(Stored data entries)
"""

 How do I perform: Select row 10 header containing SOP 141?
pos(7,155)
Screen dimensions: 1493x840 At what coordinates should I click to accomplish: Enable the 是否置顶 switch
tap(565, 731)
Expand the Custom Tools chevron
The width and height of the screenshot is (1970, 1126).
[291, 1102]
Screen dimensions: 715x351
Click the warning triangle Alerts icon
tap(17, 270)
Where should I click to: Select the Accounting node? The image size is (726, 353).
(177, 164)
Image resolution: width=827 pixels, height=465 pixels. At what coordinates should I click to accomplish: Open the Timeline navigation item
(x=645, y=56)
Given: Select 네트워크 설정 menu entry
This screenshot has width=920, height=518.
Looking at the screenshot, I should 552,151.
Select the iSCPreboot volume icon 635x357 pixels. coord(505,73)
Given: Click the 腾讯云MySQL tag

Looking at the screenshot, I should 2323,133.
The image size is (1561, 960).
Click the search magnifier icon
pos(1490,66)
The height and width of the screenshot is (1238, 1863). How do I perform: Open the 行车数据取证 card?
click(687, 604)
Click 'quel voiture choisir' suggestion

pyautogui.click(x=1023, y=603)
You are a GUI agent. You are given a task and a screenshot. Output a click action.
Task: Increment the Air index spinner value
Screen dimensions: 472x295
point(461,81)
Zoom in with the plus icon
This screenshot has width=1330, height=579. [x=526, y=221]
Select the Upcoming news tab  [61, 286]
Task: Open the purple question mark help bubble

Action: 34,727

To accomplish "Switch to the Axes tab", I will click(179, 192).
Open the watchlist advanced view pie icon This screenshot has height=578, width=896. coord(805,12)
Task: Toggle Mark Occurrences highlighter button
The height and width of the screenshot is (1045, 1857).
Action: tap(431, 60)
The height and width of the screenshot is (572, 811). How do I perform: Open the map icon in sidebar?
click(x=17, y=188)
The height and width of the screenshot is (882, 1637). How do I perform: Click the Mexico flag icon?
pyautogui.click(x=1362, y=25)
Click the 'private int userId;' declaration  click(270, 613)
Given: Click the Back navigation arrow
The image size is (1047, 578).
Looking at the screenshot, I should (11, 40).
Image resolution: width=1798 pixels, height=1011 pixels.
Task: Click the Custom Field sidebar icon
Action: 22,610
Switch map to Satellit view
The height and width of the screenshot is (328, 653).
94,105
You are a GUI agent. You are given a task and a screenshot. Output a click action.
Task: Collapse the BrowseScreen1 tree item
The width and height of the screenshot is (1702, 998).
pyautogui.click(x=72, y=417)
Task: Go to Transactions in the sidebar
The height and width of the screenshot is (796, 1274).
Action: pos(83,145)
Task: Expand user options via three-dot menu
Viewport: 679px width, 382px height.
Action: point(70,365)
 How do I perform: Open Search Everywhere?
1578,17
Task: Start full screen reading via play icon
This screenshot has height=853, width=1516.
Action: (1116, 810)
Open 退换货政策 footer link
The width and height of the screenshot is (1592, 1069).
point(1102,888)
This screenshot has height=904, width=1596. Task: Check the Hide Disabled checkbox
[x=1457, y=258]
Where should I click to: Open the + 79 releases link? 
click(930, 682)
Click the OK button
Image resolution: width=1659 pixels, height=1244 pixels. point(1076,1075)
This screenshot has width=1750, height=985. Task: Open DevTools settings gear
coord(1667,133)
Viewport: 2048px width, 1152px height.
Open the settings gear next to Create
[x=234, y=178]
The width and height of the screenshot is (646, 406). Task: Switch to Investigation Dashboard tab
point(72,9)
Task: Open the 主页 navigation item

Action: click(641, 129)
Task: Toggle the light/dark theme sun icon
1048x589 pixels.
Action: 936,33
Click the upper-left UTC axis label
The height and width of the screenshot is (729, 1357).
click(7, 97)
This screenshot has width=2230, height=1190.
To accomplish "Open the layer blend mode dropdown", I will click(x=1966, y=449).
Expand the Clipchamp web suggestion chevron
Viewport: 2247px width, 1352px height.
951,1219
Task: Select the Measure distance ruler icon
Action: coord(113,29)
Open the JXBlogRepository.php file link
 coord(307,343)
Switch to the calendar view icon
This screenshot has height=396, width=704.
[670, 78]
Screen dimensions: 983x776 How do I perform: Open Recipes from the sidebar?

"""

## Problem description
Look above for the line holding "Open the settings gear next to Create" and the line holding "Click the upper-left UTC axis label". Retype both, and every line between them, word for word and nothing else.

## Exercise solution
Open the settings gear next to Create
[x=234, y=178]
The width and height of the screenshot is (646, 406). Task: Switch to Investigation Dashboard tab
point(72,9)
Task: Open the 主页 navigation item

Action: click(641, 129)
Task: Toggle the light/dark theme sun icon
1048x589 pixels.
Action: 936,33
Click the upper-left UTC axis label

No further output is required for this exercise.